For ten years the Miners’ Charter has been on the books of the N.U.M. The 7-hour day underground, 40-hour week for surface workers, three weeks’ holiday with pay. The E.C. announced that they would put forward these demands. But as long ago as 1919 the miners had won the 7-hour day. Only to have it taken away from them in the general offensive of the employers, especially the coal-owners, culminating in the general strike of 1926.
The Miners’ Union E.C., have decided to hold a National conference to discuss ways and means of saving Miners’ jobs. Far more to the point would be to prepare a programme of action on a national scale.
In the two areas worst affected Scotland and South Wales, Communist Party members hold leading positions in the N.U.M. and they have organised a campaign of protest meetings, lobbyings of Parliament, etc., etc. However the main consideration of the Communist Party is to ensure the election of their candidate for the General Secretaryship of the N.U.M., William Paynter. That is probably why they have defeated the moves to take more militant action, e.g., demonstration strikes.
Demonstrations, the lobbying of Parliament are very good, but the limitation of this kind of action must be recognised. In the last analysis all this kind of action shows is that miners are opposed to being sacked.
Even the best of the demonstrations like the monster ones held in South Wales do not really worry the Coal Board or the Tories. What must be demonstrated is that the miners are willing to fight, to strike if necessary. Arguments advanced against this on the grounds of Unity, presuppose that no campaign of explanation takes place. The Yorkshire miners, the Notts. and Derbyshire miners will understand if it’s put to them in a class way that their interests are those of the sacked miners. They will understand that if the N.C.B. and the Tories get away with this that the next step is an attack on all miners’ conditions. Workers in other industries, too, despite all the propaganda, will understand that the defeat of the miners in this struggle will be followed by an assault on all workers’ hours and wages. Anyone with the slightest knowledge of the history of the movement knows this, more shame to those trade union “leaders” who have given no lead on the question.
More fundamental problems are posed too, it is not the miners who are responsible for the crisis in the industry. It is not the working class. It is the responsibility of the capitalist system of production for profit. Why should the workers suffer for no fault of their own? Let the ruling class bear the burden of the crisis. The ex coal-owners are getting compensation even for those pits that have been closed down.
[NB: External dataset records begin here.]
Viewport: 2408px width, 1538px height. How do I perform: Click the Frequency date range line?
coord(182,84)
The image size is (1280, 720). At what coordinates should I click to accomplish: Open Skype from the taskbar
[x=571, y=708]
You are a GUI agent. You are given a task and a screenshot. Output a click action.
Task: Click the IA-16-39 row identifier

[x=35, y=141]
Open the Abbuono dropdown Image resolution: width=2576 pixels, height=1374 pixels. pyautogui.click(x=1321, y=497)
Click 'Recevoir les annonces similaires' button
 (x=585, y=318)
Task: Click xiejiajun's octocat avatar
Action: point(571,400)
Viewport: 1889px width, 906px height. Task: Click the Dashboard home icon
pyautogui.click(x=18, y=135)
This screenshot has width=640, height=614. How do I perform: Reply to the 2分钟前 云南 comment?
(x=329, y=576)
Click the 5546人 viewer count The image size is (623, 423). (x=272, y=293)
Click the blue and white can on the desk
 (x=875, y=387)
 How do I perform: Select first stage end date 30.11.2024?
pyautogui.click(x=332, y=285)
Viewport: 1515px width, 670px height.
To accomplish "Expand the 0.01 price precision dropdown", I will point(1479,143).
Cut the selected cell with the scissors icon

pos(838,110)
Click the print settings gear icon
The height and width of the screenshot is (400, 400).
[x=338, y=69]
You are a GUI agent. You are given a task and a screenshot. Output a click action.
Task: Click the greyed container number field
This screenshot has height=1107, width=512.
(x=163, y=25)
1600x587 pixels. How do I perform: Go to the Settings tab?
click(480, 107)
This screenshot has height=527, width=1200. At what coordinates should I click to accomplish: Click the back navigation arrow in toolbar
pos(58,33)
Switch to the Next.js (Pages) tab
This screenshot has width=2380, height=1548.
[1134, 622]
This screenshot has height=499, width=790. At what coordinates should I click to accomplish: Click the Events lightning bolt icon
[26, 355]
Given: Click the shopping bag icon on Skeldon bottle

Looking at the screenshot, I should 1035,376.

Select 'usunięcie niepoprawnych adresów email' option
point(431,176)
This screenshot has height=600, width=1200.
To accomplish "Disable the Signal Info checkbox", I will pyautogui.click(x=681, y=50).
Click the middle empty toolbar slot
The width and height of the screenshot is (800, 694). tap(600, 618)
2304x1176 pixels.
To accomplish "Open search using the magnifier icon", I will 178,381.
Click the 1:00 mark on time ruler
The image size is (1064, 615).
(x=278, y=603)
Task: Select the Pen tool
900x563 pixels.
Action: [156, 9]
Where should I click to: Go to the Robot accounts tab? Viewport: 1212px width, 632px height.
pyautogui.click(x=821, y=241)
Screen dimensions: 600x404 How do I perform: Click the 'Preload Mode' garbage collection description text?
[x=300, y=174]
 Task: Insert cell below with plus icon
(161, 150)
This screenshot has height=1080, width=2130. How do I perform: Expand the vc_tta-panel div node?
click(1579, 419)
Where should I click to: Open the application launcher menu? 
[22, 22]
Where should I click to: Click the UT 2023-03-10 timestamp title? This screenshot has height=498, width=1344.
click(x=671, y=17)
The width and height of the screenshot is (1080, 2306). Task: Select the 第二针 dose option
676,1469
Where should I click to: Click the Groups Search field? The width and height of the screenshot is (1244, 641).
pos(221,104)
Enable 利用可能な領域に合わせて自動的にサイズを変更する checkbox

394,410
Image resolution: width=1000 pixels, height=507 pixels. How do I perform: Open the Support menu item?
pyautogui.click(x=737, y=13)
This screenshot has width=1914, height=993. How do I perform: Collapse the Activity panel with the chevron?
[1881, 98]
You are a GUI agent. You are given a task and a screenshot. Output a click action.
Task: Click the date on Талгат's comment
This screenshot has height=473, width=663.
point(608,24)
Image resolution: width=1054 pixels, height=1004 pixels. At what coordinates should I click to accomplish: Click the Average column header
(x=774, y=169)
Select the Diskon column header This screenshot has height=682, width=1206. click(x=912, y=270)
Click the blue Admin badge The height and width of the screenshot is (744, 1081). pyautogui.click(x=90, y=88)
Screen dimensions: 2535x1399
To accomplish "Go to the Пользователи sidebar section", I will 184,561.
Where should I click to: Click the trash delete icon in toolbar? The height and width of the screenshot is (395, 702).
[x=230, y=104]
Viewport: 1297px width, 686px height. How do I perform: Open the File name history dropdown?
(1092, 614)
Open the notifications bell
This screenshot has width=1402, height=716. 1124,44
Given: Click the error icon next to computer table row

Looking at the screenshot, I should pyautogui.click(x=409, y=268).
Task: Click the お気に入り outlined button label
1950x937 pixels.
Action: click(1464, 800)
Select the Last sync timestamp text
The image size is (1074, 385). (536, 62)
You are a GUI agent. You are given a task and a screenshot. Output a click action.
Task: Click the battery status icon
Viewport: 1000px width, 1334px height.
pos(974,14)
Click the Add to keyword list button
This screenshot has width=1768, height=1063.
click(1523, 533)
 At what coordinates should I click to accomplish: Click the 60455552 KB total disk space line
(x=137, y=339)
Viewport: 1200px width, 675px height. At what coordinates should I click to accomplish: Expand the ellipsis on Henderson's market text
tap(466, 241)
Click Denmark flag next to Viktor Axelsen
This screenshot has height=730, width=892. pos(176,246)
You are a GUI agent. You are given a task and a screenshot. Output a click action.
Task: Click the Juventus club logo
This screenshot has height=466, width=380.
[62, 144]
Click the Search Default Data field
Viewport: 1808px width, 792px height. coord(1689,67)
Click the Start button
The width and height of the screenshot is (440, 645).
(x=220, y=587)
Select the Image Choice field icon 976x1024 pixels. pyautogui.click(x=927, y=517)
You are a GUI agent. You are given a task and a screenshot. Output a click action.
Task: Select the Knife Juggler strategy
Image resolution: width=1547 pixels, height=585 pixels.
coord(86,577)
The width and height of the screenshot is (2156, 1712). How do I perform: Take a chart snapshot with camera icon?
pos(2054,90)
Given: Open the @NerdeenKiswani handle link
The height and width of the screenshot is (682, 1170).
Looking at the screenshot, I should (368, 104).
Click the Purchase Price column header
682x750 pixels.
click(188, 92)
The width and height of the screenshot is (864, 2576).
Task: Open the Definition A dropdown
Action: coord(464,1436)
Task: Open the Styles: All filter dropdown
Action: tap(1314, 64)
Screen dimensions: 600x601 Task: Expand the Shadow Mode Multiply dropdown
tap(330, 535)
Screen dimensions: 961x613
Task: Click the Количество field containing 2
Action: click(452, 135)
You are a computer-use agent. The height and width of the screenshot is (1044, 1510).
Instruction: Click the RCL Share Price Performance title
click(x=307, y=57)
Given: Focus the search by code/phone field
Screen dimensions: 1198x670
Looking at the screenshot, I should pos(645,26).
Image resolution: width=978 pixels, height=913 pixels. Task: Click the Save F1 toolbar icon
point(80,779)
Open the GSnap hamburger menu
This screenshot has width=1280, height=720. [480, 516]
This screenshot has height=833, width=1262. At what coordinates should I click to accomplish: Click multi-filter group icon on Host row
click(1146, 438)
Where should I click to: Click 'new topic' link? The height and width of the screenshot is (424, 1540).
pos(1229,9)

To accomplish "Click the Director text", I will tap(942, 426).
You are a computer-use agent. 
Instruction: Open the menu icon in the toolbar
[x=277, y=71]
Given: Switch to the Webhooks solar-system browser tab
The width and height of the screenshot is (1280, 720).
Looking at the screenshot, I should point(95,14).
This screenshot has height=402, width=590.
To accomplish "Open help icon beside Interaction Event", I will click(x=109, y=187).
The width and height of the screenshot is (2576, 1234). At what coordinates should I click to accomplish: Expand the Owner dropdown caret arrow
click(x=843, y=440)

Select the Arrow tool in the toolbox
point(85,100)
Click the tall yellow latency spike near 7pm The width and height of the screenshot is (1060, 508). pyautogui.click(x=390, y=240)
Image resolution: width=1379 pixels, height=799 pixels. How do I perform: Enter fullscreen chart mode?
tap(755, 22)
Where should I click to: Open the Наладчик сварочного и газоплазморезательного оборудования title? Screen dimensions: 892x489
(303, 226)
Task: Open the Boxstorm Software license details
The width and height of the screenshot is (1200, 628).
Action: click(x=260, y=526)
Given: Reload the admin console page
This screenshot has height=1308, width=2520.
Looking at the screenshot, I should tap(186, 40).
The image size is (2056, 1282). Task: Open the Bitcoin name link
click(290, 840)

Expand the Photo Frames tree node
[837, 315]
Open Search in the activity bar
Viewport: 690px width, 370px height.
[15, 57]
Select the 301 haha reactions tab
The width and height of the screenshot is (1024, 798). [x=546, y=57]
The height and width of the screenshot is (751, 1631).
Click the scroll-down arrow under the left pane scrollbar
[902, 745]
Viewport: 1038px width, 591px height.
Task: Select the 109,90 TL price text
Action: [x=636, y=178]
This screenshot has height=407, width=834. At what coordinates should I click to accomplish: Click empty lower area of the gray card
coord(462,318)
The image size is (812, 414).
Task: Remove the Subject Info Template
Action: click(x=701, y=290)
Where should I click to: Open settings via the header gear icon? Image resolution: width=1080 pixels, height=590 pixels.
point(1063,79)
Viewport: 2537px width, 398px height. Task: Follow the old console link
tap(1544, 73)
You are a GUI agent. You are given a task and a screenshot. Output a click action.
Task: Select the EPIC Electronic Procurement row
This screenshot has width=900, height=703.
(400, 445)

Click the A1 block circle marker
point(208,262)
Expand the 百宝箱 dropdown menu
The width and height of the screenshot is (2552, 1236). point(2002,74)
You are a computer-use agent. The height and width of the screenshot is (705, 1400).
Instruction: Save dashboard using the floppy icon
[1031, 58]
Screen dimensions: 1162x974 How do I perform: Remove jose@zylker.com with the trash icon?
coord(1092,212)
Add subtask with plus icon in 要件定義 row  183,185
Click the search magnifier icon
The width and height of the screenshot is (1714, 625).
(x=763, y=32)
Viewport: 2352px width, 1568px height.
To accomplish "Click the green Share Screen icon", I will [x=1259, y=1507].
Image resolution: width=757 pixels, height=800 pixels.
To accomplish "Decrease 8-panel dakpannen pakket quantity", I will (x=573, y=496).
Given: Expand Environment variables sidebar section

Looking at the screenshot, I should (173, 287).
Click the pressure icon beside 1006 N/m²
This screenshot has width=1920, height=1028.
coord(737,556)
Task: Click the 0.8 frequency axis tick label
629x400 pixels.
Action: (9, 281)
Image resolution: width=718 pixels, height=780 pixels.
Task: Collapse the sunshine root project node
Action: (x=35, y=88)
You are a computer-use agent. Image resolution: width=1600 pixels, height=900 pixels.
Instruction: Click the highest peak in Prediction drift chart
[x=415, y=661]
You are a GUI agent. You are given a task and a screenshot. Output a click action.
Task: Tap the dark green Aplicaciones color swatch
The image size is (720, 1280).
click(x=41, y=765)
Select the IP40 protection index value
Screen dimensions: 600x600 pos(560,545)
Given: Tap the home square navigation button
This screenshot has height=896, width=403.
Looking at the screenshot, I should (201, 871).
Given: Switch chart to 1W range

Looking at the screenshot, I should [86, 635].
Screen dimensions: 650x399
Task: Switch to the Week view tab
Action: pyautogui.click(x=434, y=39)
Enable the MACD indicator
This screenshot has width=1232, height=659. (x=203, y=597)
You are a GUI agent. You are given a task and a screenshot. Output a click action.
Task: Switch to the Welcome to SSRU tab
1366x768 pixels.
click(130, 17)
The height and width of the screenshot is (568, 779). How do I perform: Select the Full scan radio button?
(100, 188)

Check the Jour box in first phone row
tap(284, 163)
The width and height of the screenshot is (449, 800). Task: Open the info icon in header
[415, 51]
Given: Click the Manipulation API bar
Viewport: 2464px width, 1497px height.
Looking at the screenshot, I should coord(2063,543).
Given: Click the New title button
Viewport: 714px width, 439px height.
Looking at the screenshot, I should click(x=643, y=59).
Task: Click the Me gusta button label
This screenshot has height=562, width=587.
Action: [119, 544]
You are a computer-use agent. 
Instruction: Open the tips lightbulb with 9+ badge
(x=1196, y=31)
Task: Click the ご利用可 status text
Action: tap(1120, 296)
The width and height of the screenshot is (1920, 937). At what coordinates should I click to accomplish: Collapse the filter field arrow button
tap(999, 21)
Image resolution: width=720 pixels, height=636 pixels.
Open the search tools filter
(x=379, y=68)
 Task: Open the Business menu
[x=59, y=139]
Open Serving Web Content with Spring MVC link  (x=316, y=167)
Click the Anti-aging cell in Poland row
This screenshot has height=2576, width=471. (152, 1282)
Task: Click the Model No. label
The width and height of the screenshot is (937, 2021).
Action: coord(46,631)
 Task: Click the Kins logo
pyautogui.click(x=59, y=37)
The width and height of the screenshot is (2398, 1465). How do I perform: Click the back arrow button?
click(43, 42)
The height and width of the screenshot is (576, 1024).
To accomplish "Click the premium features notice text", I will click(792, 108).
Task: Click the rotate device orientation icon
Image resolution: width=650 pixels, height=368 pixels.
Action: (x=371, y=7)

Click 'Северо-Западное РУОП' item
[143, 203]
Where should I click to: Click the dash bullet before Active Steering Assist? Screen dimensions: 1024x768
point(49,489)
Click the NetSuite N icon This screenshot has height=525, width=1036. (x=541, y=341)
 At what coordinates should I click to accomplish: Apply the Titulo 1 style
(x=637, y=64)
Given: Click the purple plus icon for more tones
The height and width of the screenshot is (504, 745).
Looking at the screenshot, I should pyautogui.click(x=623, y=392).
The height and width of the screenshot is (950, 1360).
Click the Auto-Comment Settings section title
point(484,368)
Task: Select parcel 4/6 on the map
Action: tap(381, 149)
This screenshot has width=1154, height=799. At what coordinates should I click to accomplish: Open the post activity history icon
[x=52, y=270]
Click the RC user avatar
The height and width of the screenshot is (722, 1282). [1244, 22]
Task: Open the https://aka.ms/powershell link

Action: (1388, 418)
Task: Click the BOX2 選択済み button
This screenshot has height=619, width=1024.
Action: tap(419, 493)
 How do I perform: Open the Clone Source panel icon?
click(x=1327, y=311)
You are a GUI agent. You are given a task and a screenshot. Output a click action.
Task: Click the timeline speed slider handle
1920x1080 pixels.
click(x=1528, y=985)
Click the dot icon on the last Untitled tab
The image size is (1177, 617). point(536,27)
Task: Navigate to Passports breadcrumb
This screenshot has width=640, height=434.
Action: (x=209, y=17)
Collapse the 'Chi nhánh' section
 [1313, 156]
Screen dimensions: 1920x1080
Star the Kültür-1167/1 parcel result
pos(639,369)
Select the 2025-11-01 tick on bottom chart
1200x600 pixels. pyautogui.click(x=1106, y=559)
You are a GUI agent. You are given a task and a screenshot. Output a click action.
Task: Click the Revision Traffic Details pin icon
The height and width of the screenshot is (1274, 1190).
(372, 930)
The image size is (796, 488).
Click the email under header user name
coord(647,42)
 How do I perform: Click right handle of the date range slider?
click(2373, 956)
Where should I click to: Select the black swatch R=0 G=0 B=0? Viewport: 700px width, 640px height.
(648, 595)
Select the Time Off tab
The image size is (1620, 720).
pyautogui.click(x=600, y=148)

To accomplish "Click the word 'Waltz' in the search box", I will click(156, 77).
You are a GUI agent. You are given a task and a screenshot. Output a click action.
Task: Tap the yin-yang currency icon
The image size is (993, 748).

Cut the compensation to the level of wages earned by the miners! Work or full wages for all miners must be the demand. Cut the hours and ban all overtime.
The miners in S. Wales say that the pits being closed are not as uneconomic as the Coal Board argues. There is only one way to meet this situation. The Coal Board represents the interests of the employers and the State. Only when the trade unions have a majority of the representatives elected through the trade unions, and responsible to the workers, will decisions be taken for the benefit of the miners and the working class as a whole.